══ RAW DATA ══

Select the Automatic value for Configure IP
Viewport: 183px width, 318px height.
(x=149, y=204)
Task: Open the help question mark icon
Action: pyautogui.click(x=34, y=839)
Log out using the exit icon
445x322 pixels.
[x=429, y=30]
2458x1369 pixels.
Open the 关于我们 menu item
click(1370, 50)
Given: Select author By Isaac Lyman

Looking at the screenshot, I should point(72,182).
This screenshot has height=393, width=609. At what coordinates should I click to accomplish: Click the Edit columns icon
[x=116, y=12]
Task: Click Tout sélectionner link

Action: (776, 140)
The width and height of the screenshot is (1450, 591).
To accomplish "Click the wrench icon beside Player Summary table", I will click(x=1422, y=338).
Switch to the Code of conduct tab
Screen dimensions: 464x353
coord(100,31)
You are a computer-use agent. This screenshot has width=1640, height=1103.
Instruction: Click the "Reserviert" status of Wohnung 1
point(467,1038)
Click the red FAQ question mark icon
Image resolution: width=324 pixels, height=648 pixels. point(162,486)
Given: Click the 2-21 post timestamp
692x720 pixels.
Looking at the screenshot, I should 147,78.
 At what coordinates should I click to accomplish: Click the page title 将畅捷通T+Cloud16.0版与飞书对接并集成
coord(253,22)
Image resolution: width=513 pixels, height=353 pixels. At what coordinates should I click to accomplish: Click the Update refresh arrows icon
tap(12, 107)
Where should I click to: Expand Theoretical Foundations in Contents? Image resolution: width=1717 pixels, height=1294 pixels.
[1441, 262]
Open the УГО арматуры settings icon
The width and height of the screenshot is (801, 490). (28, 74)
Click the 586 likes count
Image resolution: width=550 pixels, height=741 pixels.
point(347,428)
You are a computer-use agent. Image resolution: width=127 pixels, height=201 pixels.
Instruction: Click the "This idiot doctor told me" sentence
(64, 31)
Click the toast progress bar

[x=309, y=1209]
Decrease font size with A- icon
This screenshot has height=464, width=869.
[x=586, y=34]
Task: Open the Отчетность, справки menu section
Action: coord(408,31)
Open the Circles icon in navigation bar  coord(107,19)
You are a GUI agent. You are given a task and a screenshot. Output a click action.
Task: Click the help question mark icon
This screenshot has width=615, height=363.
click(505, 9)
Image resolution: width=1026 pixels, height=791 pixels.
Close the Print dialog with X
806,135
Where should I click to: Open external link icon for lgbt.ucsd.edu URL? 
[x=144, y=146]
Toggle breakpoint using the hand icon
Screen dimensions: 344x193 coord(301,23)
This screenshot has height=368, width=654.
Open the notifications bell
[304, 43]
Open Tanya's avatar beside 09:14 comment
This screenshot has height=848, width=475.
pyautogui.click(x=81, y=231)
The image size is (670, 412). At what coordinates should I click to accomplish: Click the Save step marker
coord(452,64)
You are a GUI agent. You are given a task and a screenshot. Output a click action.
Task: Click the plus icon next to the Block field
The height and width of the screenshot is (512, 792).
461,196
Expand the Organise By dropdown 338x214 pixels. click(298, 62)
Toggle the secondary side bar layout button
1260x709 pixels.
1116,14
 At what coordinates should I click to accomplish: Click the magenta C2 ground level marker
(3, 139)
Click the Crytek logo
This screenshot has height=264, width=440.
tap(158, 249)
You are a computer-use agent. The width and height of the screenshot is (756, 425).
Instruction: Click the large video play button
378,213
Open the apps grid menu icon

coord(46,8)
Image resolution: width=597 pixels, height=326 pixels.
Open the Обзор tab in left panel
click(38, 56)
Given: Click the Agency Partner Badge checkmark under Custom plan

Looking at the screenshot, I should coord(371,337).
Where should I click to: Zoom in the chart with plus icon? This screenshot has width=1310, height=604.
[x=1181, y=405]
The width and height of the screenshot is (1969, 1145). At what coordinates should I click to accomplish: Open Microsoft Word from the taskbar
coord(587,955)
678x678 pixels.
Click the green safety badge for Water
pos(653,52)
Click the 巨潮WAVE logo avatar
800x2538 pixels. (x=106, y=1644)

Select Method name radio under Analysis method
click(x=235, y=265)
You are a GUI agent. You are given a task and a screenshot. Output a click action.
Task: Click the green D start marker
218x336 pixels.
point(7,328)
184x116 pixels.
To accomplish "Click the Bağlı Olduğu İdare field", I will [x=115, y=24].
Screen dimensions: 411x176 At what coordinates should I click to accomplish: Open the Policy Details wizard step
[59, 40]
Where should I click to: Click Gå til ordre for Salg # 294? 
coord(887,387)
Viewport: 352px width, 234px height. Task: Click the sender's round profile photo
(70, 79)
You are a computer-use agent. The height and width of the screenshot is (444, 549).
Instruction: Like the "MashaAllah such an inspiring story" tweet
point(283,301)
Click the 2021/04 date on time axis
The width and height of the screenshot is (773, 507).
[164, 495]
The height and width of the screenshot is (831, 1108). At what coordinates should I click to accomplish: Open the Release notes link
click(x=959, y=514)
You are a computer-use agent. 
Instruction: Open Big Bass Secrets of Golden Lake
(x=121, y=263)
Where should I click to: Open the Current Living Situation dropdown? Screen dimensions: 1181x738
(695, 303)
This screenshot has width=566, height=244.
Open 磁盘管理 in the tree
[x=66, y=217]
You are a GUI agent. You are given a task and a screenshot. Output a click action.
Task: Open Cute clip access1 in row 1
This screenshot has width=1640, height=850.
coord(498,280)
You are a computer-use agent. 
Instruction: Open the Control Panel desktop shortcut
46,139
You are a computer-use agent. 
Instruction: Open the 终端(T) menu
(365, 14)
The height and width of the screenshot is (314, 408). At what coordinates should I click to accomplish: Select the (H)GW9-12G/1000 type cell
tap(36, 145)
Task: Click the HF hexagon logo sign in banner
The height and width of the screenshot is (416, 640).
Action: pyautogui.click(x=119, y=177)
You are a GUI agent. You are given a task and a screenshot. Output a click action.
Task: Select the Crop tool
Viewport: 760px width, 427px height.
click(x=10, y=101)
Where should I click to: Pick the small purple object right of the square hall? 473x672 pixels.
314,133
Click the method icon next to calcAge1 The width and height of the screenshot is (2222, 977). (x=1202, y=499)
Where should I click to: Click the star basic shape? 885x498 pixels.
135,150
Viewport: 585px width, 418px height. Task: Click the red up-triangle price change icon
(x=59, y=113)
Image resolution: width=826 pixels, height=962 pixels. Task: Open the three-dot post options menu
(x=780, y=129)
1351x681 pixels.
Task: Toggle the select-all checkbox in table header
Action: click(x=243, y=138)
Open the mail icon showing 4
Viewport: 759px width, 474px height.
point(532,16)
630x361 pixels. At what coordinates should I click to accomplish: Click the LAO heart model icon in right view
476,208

═══

§ WHAT YOU SHOULD DO:
Could you swap "Viewport" for "Window" in the rows from the start up to and including the line with "Action: (776, 140)", leaving everything else unchanged, and give back only those lines?

§ RESPONSE FOR THIS EXERCISE:
Select the Automatic value for Configure IP
Window: 183px width, 318px height.
(x=149, y=204)
Task: Open the help question mark icon
Action: pyautogui.click(x=34, y=839)
Log out using the exit icon
445x322 pixels.
[x=429, y=30]
2458x1369 pixels.
Open the 关于我们 menu item
click(1370, 50)
Given: Select author By Isaac Lyman

Looking at the screenshot, I should point(72,182).
This screenshot has height=393, width=609. At what coordinates should I click to accomplish: Click the Edit columns icon
[x=116, y=12]
Task: Click Tout sélectionner link

Action: (776, 140)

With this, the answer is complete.